The New York bar regulatory system had a wonderful tool for focusing an accused attorney on the obligation to respond by promptly suspending the attorney who fails to do so and disbarring if the response does not come within six months.

The Appellate Division for the First Judicial Department held

By order entered July 14, 2016, this Court granted the Committee’s motion and suspended respondent from the practice of law, effective immediately, and until further notice of the Court (142 AD3d 122 [1st Dept 2016]). This Court found an interim suspension was warranted where respondent failed to fully cooperate with the Committee’s investigation by failing to complete an Excel spreadsheet documenting his IOLA account, failing to explain the shortfalls in his IOLA account after receiving a $225,000 downpayment he deposited in connection with the sale of his clients’ apartment, and failing to answer the Committee’s inquiry as to his alleged conversion of $139,000 in escrowed client funds.

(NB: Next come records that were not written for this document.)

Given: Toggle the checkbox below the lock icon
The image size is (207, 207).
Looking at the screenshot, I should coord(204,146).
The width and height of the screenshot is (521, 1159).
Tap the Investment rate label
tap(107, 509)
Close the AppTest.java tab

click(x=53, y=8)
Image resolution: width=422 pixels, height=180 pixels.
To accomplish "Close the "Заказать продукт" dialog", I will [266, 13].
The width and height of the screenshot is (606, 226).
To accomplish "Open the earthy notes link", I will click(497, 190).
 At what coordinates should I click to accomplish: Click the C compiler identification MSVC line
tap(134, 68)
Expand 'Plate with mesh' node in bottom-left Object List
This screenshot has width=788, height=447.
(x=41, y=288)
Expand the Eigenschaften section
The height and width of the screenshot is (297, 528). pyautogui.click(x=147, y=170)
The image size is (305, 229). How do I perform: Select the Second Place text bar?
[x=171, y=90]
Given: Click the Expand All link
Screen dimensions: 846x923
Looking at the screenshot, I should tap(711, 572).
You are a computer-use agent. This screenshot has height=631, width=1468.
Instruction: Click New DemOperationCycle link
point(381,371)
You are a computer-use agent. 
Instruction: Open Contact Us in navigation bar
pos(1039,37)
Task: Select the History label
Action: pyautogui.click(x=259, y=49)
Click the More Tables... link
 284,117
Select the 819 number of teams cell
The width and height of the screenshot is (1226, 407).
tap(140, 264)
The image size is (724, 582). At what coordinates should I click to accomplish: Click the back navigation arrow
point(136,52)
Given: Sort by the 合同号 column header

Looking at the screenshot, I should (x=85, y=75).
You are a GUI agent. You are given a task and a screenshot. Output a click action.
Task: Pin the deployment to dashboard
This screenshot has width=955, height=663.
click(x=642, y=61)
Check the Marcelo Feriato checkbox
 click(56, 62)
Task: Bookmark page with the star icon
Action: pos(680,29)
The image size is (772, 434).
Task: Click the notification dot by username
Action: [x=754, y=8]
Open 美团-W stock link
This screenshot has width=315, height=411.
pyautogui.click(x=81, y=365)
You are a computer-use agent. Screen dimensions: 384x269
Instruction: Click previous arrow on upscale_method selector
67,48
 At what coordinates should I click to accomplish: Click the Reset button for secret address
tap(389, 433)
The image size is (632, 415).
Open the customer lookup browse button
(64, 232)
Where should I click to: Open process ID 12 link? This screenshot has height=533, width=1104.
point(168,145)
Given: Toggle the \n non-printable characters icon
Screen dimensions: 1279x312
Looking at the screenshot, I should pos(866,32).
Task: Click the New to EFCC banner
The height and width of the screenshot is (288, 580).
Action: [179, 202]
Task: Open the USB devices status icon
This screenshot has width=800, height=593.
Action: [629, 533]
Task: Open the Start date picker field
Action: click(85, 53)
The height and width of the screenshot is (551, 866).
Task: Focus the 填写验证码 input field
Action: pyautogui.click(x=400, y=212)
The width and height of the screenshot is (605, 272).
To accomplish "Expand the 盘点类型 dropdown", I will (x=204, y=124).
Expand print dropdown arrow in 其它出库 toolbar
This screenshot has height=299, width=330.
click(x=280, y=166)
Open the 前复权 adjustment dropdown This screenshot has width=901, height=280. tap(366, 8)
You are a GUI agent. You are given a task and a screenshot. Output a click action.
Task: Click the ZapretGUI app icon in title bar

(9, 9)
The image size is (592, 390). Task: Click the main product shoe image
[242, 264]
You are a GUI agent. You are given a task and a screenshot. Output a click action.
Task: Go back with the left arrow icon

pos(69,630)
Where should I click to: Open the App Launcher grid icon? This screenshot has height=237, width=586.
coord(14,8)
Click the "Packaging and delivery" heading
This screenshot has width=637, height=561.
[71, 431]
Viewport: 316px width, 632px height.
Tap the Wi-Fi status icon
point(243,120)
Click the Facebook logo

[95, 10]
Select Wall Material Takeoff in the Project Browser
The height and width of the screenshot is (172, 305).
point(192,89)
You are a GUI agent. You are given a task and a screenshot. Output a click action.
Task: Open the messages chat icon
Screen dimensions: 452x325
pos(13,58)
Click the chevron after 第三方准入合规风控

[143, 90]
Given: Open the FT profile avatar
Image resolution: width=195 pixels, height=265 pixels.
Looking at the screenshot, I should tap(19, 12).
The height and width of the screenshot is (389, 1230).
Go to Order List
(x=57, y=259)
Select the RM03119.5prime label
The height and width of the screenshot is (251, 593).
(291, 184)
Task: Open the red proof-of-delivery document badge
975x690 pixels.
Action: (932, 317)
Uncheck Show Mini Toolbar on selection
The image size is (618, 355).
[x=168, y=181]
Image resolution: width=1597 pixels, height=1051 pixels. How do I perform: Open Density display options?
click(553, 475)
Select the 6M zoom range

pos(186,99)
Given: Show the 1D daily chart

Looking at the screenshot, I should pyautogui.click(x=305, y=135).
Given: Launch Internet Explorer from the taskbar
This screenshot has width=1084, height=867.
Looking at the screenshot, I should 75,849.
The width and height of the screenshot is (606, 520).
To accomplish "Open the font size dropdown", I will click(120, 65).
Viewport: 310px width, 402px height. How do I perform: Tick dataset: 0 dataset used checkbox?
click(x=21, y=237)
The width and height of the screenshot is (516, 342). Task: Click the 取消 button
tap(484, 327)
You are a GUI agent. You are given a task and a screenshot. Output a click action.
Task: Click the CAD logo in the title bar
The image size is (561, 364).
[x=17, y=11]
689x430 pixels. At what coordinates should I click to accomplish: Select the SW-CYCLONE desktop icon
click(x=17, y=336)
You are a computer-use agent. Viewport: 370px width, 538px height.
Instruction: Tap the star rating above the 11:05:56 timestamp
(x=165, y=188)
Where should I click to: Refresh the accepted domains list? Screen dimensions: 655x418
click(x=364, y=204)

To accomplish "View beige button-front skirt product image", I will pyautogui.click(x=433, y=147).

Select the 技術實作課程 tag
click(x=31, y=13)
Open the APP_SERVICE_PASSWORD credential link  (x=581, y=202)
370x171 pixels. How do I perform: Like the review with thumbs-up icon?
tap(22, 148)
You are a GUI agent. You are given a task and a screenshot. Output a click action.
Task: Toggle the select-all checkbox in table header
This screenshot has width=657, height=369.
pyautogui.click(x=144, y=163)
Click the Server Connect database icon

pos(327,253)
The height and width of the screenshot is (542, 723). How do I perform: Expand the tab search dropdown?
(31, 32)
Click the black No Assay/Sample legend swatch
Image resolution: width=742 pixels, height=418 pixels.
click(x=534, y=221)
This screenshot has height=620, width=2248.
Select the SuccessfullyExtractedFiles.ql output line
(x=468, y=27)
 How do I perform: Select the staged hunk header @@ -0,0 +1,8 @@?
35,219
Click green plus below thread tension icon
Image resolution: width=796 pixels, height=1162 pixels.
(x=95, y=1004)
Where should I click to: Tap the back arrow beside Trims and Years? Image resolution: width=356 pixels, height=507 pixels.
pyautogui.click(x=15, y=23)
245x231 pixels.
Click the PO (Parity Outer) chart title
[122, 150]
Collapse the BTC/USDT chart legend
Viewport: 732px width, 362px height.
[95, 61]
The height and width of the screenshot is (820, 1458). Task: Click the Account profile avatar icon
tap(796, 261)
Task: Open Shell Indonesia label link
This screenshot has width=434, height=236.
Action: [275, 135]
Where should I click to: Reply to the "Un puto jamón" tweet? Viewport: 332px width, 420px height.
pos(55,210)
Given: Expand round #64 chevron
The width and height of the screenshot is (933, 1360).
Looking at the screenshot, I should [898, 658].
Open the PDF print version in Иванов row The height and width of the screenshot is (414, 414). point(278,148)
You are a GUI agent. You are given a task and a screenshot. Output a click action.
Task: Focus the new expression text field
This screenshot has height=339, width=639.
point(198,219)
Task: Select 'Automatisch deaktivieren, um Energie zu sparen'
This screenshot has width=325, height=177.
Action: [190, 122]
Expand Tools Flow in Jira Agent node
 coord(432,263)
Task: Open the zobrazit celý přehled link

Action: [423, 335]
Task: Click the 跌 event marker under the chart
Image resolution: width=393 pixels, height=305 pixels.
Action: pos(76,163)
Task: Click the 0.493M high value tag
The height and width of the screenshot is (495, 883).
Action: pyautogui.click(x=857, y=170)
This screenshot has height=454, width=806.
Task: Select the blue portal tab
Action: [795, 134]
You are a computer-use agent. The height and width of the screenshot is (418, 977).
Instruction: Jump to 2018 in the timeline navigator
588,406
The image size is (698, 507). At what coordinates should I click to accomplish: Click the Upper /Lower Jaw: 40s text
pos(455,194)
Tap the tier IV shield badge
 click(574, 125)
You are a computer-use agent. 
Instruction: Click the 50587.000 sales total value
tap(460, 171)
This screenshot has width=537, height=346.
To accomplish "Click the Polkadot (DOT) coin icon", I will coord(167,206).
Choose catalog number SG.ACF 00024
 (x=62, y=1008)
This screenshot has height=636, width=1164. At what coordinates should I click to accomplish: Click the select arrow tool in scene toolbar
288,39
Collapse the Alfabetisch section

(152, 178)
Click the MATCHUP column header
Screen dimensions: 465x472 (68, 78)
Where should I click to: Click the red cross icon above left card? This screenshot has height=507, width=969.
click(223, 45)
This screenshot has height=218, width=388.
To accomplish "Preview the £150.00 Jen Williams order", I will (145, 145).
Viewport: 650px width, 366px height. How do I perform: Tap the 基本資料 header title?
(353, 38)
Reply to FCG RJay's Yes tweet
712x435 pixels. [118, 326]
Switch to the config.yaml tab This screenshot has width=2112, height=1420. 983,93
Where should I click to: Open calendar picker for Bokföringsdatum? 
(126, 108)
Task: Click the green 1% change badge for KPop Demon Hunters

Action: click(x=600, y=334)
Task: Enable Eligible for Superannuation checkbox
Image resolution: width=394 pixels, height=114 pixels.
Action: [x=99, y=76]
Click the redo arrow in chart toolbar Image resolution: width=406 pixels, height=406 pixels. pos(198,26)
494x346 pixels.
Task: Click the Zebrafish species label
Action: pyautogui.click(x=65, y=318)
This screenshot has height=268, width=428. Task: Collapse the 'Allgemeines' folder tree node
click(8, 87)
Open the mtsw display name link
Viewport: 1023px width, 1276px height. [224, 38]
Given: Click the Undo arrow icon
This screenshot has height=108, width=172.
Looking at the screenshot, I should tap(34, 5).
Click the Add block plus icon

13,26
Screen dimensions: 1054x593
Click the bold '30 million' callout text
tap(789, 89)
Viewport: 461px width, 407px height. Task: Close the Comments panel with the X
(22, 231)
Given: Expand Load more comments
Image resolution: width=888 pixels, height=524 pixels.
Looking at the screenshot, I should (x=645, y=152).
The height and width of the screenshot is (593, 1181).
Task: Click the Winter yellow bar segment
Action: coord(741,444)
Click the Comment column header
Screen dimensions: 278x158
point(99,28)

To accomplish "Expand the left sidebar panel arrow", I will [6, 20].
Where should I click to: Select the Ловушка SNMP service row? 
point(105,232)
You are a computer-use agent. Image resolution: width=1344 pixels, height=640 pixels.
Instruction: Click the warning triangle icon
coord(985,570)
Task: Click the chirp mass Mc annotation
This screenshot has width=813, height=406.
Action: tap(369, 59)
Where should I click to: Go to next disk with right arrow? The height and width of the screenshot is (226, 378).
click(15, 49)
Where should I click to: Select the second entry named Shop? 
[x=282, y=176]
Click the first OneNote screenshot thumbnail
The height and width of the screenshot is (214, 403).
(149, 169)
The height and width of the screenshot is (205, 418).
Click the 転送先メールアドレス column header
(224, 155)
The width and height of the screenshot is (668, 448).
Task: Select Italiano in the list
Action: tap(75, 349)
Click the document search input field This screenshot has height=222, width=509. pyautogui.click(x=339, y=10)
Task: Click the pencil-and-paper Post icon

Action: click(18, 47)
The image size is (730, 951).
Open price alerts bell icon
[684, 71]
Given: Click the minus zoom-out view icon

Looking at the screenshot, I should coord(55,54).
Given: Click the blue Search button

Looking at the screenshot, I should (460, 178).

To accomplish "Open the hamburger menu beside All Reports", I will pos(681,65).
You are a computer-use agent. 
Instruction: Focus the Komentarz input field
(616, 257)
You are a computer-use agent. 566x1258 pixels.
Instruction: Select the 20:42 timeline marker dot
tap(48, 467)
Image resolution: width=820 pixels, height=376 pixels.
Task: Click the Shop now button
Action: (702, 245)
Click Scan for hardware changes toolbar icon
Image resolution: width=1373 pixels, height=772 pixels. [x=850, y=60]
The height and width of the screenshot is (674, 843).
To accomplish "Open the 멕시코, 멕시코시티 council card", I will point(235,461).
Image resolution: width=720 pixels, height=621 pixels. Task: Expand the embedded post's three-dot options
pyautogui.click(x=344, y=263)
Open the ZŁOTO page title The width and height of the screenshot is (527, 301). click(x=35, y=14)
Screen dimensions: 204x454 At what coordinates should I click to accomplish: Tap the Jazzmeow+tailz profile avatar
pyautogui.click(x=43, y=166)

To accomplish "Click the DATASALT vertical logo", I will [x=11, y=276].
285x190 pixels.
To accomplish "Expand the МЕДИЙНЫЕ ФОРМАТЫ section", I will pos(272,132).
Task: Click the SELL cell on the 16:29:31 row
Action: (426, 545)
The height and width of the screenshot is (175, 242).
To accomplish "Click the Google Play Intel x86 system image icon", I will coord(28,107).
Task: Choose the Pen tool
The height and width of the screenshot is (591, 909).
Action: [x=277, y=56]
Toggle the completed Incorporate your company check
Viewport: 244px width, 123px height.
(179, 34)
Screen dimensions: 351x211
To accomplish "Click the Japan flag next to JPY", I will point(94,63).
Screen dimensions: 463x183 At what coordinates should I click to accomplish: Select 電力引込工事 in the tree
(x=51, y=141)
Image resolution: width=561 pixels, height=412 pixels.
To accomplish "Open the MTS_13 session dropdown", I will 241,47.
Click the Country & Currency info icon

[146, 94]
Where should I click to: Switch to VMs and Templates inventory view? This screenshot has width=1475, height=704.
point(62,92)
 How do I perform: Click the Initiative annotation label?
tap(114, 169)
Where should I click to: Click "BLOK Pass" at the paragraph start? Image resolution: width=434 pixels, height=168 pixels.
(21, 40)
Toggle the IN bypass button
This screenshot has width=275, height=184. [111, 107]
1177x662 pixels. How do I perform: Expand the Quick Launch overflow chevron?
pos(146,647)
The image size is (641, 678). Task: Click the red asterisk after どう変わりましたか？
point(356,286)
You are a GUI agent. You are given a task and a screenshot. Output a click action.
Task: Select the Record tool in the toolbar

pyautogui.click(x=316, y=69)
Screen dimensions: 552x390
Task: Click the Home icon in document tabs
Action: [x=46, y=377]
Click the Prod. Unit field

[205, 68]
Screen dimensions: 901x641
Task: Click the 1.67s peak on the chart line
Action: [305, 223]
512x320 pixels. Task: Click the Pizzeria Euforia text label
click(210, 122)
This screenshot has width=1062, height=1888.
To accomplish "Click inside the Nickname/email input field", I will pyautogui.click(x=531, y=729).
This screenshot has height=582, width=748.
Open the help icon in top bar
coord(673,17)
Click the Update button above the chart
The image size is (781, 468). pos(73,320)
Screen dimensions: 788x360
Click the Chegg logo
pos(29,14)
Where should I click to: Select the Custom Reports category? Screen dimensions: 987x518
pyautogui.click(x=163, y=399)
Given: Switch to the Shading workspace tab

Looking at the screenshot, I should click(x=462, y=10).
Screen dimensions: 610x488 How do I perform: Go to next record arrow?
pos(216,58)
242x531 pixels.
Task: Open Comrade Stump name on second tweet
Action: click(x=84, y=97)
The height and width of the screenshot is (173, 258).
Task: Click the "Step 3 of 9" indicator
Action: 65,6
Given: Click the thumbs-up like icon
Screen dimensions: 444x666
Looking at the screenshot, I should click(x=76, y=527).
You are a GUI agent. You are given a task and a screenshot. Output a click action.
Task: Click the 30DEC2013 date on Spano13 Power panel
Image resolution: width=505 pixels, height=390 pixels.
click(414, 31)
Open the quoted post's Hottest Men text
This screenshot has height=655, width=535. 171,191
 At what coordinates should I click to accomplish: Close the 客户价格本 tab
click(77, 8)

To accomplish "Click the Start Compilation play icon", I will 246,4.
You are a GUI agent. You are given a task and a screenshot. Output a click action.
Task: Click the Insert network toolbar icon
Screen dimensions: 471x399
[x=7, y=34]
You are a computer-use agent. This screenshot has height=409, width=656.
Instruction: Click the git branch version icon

A late-blooming effort fell short

 Respondent’s affidavit in opposition is not only untimely, but it presents no meritorious arguments warranting denial of the Committee’s motion to disbar pursuant to 22 NYCRR 1240.9(b). Although respondent acknowledges that he received a copy of this Court’s July 14, 2016 order of suspension and that he is represented by experienced and competent counsel, he proffers only conclusory or incredible explanations for his failure to appear or apply in writing for a hearing or reinstatement within six months from the date of the order of suspension. Additionally, not only during that six-month period, but to this day, respondent has taken no steps to provide the Committee with any of the information it has sought from him, notwithstanding the fact that his failure to comply with the Committee’s requests resulted in his suspension in the first instance. Respondent’s attempt to shift the blame from himself to the Committee for not providing him with guidance as to what actions he should have taken or what information he should have provided is unconvincing. The Committee’s April 27 notice of motion clearly set forth that his failure to appear or apply in writing for a hearing or reinstatement within six months from the date of the order of suspension would render him subject to disbarment, and our suspension decision lists the information and explanations respondent was to provide to the Committee.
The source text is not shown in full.